**Brief:** Write out every line of the items again, task wording included, from the line with "This screenshot has height=693, width=1200." through the end of the items, but shift each coordinate in the answers by adding 60 to it.

── Exercise inputs

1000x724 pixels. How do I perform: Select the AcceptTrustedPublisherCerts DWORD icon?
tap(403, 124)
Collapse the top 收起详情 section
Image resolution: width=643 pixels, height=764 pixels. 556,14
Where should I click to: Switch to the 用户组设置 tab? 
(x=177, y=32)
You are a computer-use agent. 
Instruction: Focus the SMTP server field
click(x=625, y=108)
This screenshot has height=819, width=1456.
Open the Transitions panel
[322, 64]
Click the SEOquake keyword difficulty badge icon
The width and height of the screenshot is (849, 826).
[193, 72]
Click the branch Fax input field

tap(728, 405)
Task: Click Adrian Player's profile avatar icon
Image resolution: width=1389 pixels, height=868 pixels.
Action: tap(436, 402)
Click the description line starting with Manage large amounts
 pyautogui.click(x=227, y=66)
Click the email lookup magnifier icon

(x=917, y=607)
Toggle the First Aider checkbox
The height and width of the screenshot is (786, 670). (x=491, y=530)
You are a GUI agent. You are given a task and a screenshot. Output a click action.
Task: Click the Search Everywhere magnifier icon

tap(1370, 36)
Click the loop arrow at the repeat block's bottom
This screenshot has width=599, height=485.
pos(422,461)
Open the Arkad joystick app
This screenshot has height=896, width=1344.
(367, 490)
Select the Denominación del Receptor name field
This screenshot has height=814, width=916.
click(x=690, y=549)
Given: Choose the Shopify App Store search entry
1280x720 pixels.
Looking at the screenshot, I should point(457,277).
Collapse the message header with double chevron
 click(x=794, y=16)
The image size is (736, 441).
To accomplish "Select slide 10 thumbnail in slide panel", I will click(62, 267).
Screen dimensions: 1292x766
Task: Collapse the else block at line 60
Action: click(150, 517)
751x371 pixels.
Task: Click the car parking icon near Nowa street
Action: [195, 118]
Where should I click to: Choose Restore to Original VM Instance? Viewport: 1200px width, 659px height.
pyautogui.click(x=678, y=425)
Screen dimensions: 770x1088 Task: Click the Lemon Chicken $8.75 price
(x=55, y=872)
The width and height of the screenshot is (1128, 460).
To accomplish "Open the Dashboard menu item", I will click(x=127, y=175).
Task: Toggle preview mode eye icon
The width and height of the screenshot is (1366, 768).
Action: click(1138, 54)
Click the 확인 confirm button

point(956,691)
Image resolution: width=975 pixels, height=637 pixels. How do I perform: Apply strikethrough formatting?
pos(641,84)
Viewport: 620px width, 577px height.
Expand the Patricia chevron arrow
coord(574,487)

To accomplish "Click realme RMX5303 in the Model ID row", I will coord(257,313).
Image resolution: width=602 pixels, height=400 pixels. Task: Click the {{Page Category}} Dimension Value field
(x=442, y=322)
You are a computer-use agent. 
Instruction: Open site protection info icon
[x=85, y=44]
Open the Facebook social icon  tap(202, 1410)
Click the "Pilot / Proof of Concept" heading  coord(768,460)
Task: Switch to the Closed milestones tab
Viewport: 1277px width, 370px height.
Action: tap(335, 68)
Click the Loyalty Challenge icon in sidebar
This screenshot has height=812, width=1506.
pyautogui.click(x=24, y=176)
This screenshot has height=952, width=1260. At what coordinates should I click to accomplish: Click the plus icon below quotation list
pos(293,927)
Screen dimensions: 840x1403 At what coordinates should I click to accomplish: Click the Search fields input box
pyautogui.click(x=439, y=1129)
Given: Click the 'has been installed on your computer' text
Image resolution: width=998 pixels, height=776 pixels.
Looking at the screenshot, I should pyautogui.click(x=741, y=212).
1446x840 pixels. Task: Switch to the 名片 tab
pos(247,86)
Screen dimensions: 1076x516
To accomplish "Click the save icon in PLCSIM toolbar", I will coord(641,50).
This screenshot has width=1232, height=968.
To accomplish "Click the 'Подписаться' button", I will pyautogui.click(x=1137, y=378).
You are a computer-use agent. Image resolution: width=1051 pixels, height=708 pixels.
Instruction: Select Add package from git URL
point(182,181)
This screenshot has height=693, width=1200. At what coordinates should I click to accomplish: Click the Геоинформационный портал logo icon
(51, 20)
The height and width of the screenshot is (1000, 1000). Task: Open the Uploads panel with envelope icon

────

**Response to the exercise:**
This screenshot has height=693, width=1200. At what coordinates should I click to accomplish: Click the Геоинформационный портал logo icon
(111, 80)
The height and width of the screenshot is (1000, 1000). Task: Open the Uploads panel with envelope icon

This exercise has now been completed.